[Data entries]
§ §
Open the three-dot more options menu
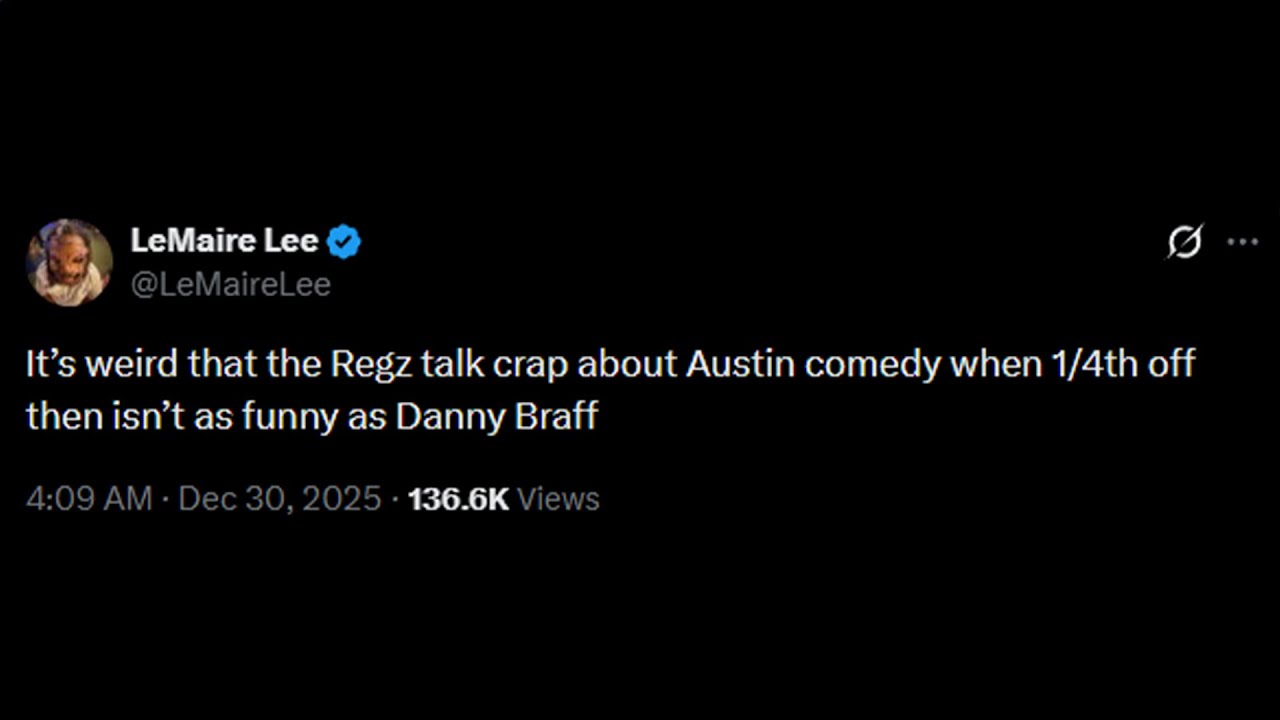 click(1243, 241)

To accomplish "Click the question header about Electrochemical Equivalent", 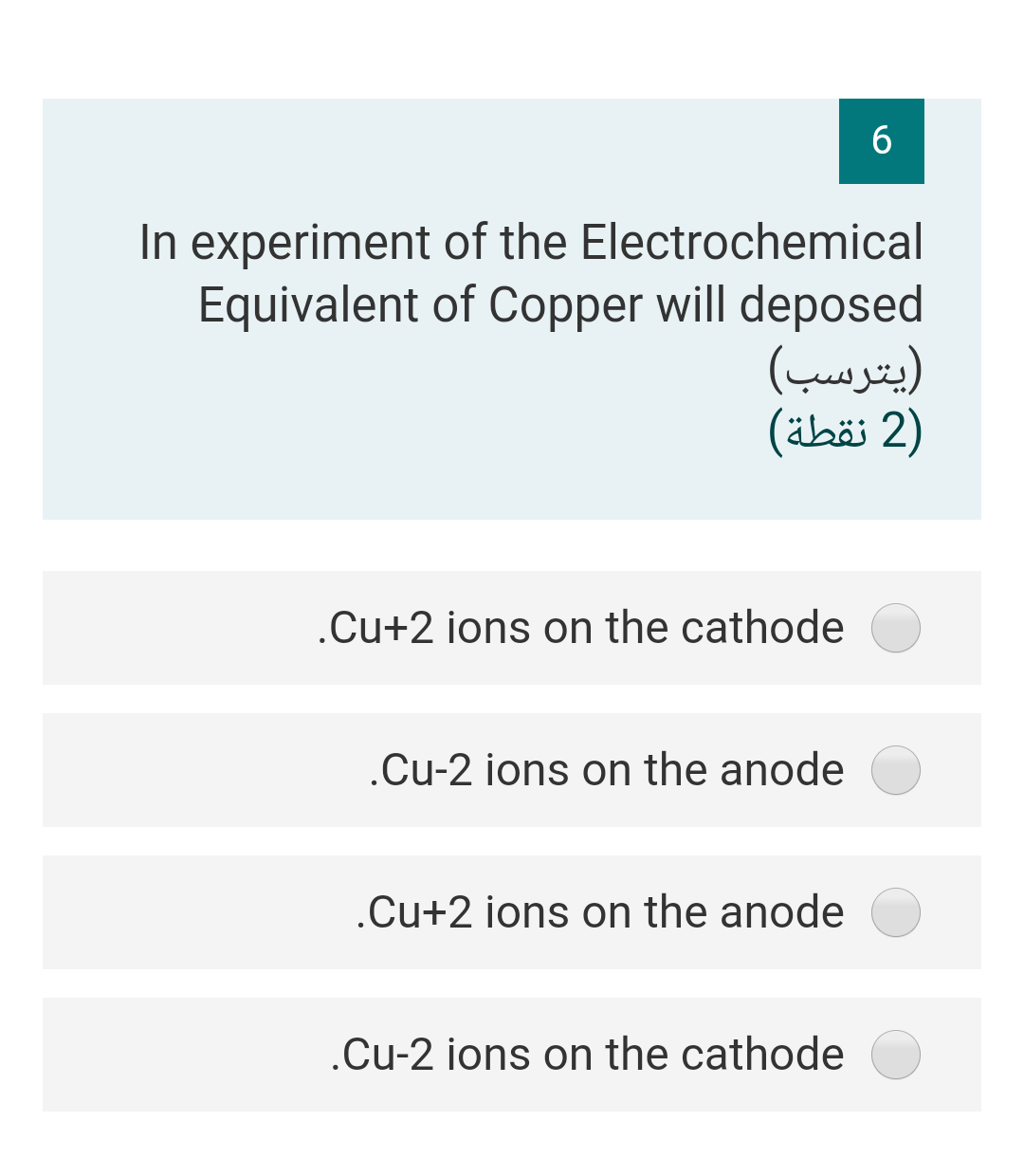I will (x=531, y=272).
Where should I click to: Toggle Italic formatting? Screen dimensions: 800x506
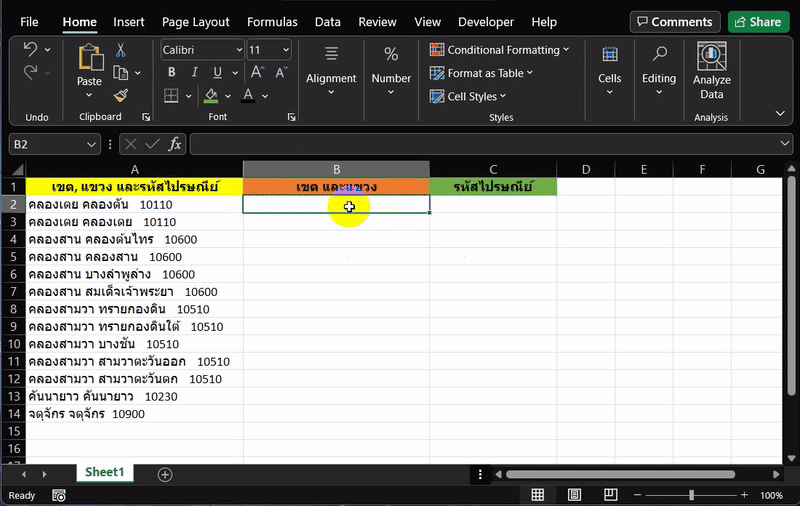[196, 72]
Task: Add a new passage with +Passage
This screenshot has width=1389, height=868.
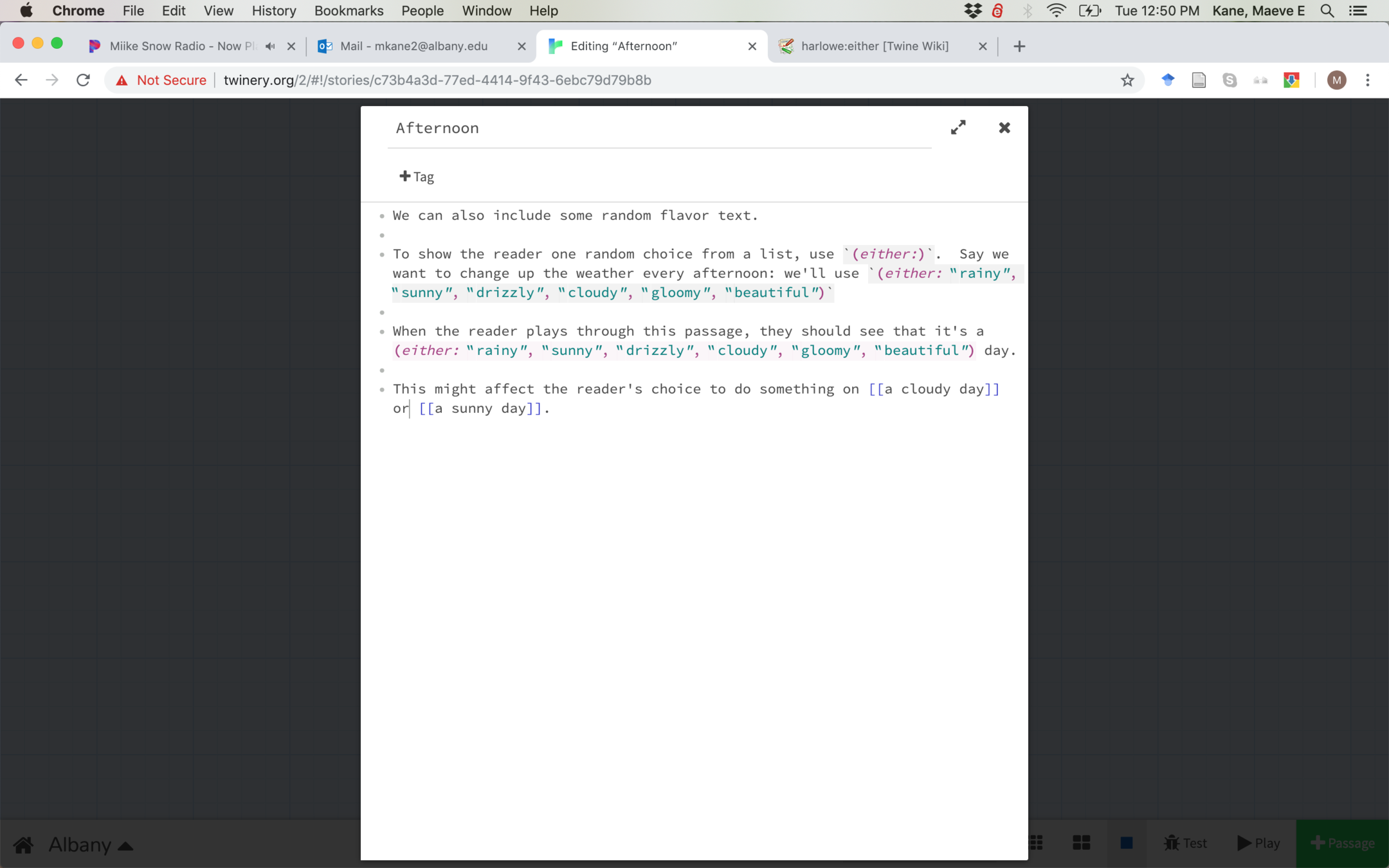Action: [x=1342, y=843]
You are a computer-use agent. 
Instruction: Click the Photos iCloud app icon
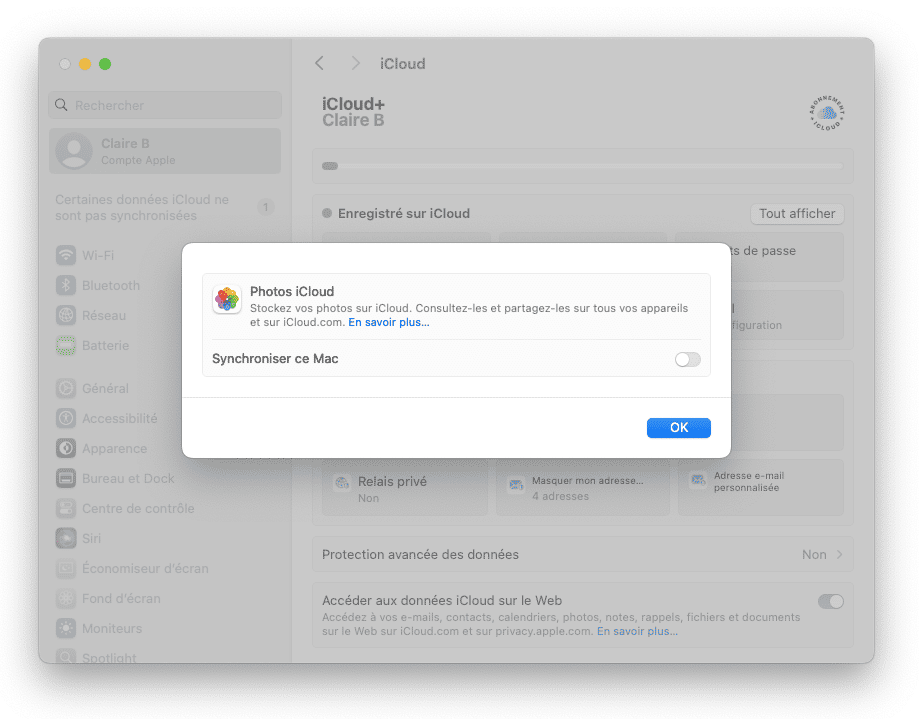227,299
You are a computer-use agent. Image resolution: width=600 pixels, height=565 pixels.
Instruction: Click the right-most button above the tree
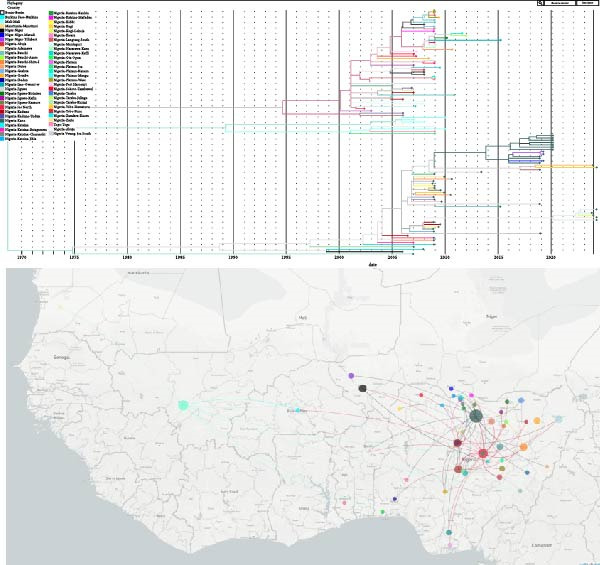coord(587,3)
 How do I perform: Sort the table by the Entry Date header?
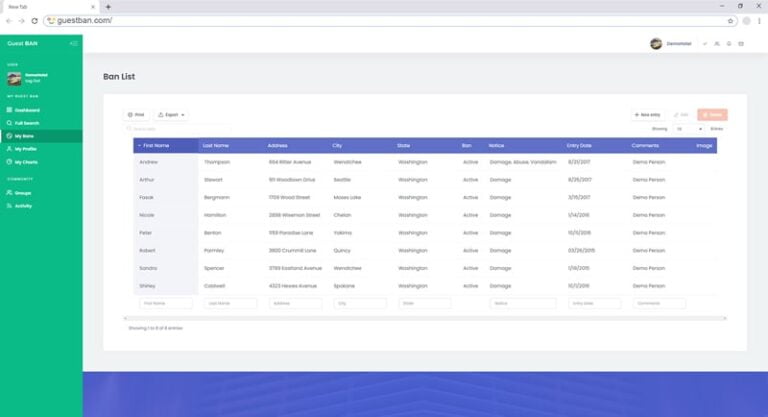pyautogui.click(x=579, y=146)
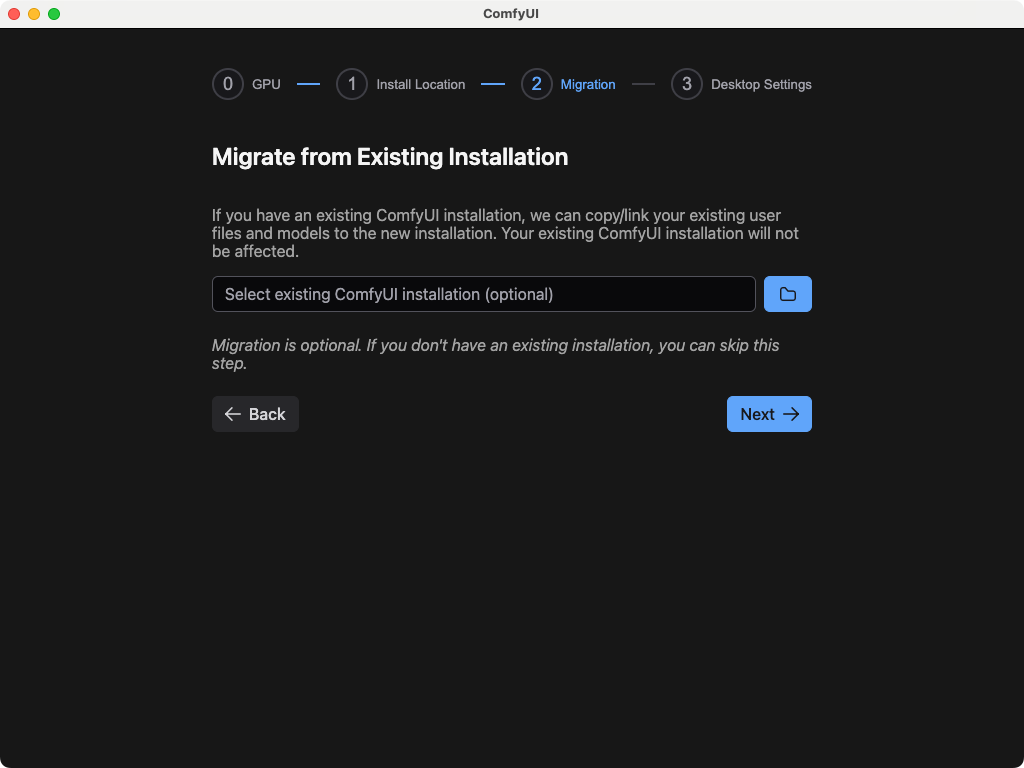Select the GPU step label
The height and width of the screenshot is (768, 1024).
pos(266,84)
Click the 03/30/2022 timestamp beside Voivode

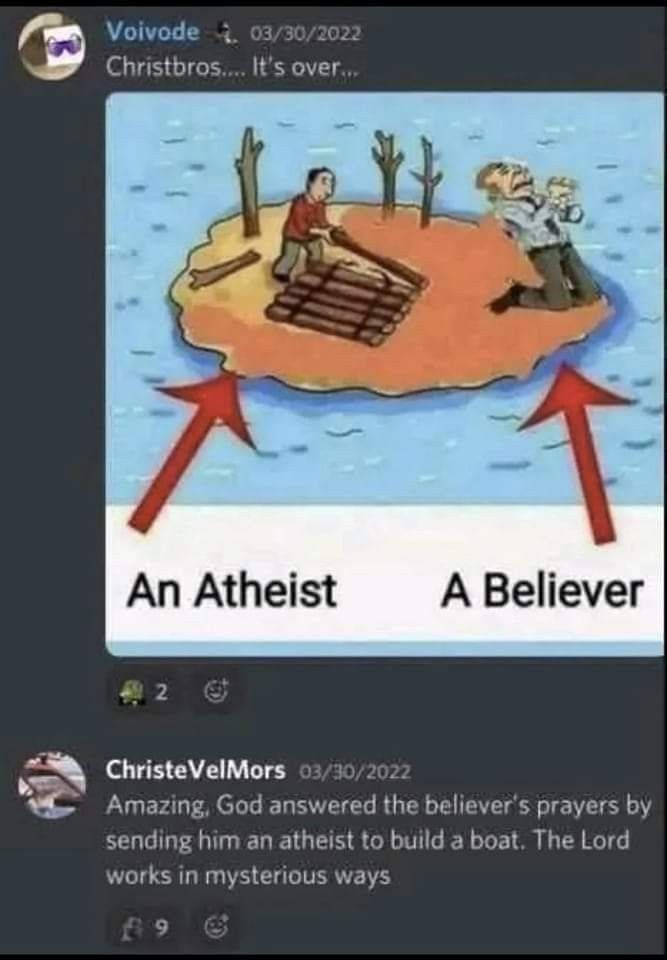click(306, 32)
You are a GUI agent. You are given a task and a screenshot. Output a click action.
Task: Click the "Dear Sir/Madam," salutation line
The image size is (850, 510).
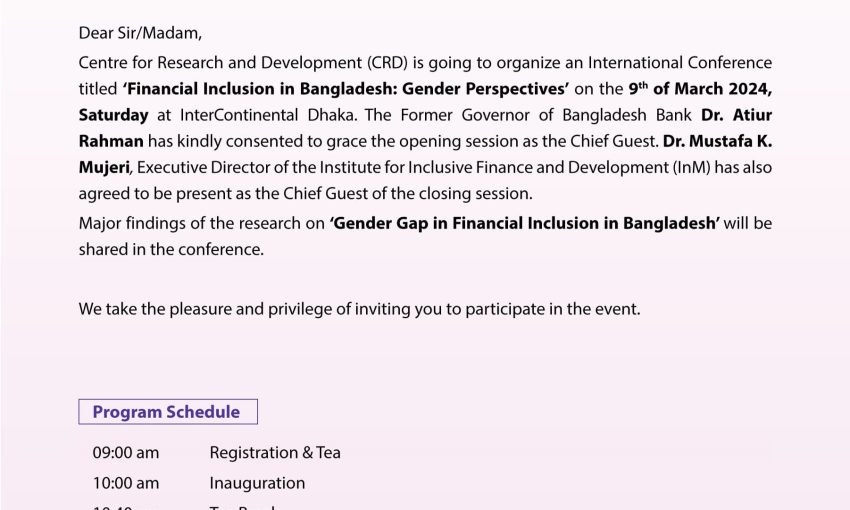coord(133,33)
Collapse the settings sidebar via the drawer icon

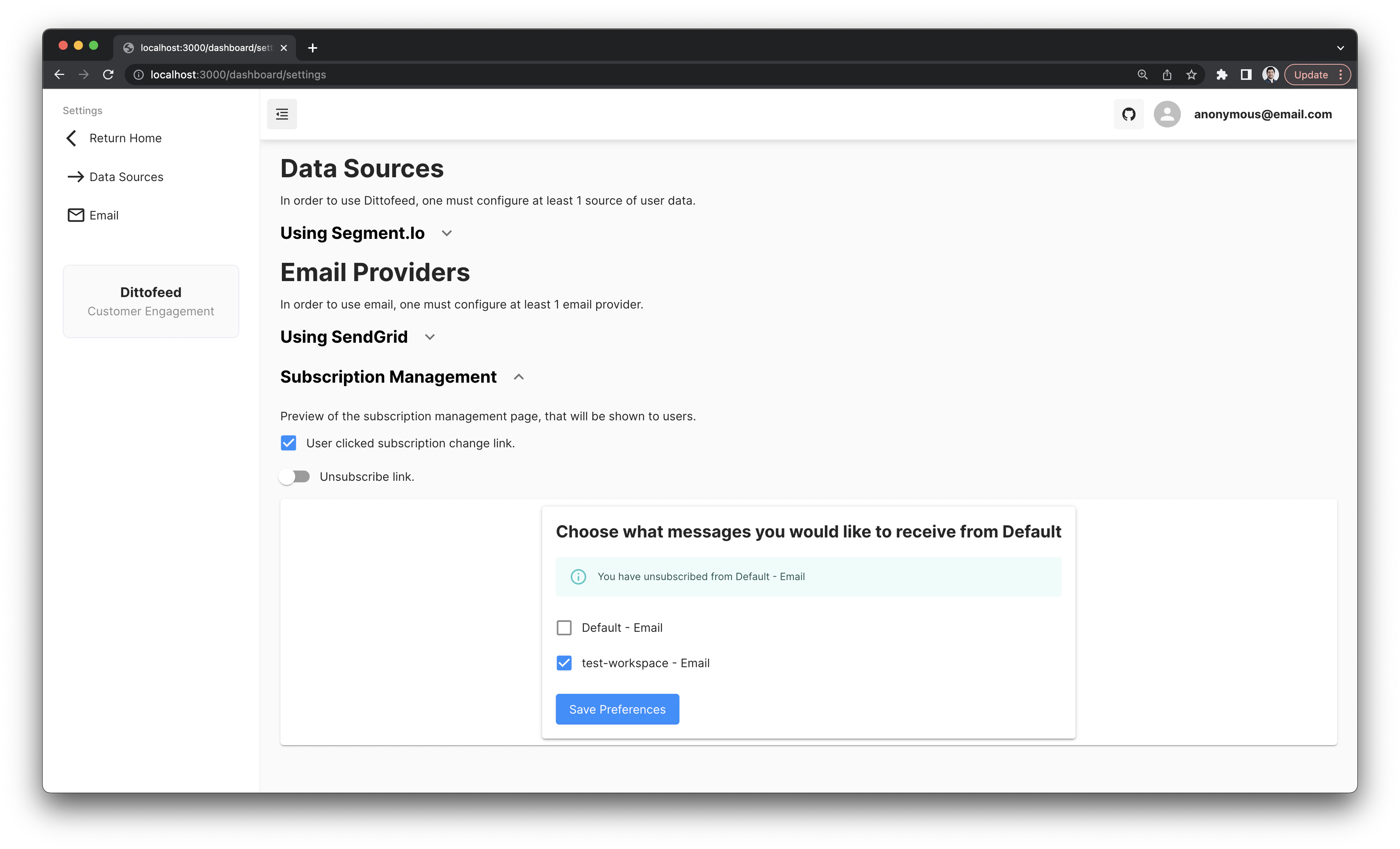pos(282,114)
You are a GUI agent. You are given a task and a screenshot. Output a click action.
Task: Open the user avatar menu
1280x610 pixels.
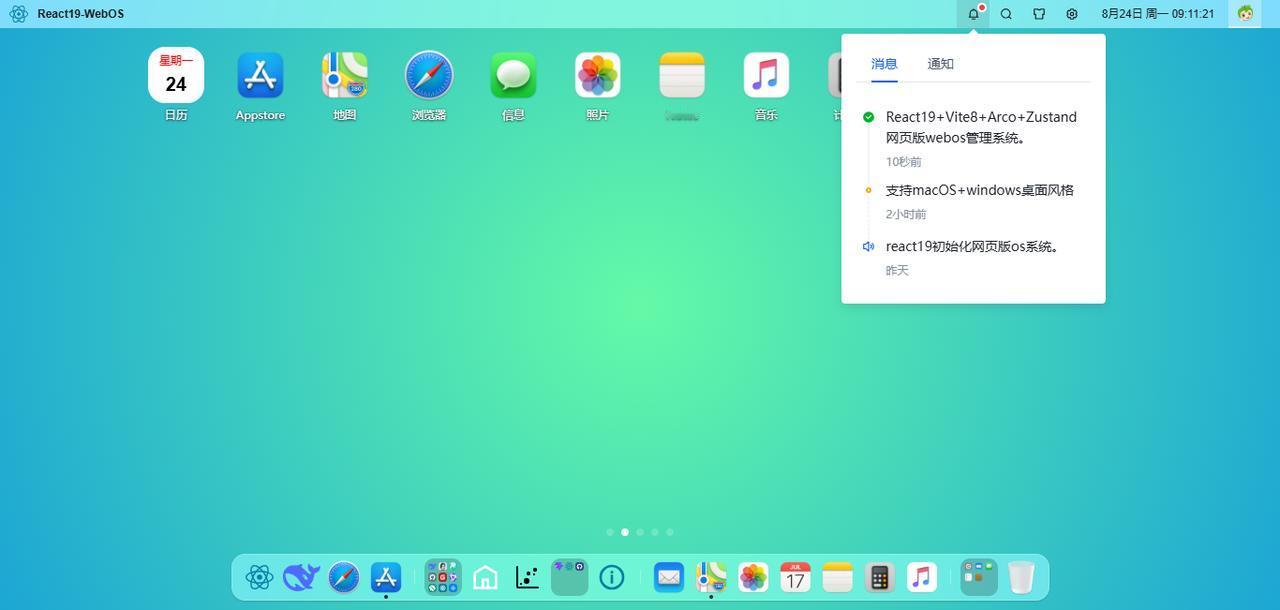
§ §
## The problem:
Count the lines in the data entries above that contain the string "pixels", treating uppercase and lowercase as different, and reply with the number alone.

## Correct result:
2